Since the pictures are not wanted, reproduce only the rest of the records, exactly as given.

** Dataset content **

========

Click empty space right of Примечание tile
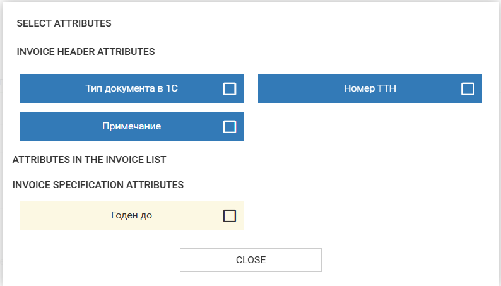 [x=366, y=127]
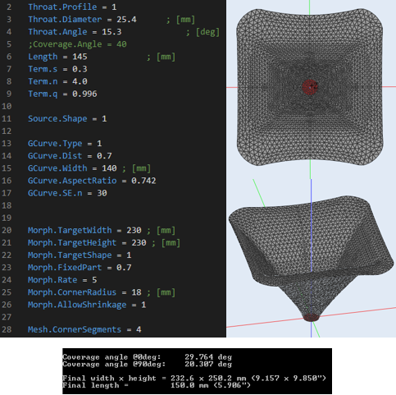396x395 pixels.
Task: Click the GCurve.SE.n parameter line
Action: [x=67, y=193]
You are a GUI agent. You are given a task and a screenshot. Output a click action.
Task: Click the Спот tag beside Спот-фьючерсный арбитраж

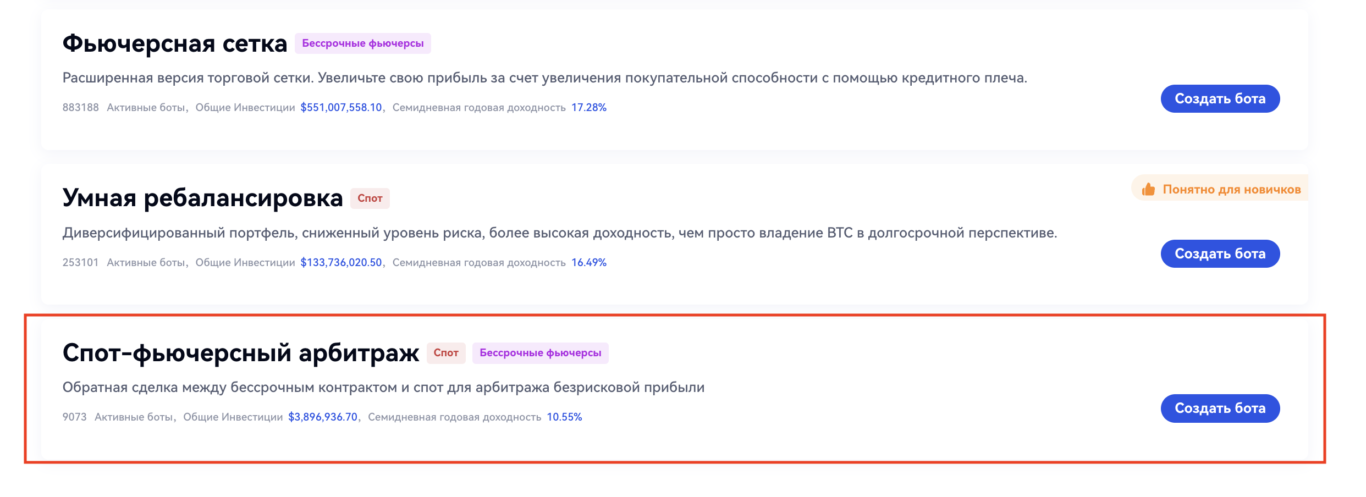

========

** Answer area **
Click empty space right of Примечание tile
 [x=366, y=127]
396x395 pixels.
Task: Click the GCurve.SE.n parameter line
Action: [x=67, y=193]
You are a GUI agent. You are given a task and a screenshot. Output a click action.
Task: Click the Спот tag beside Спот-фьючерсный арбитраж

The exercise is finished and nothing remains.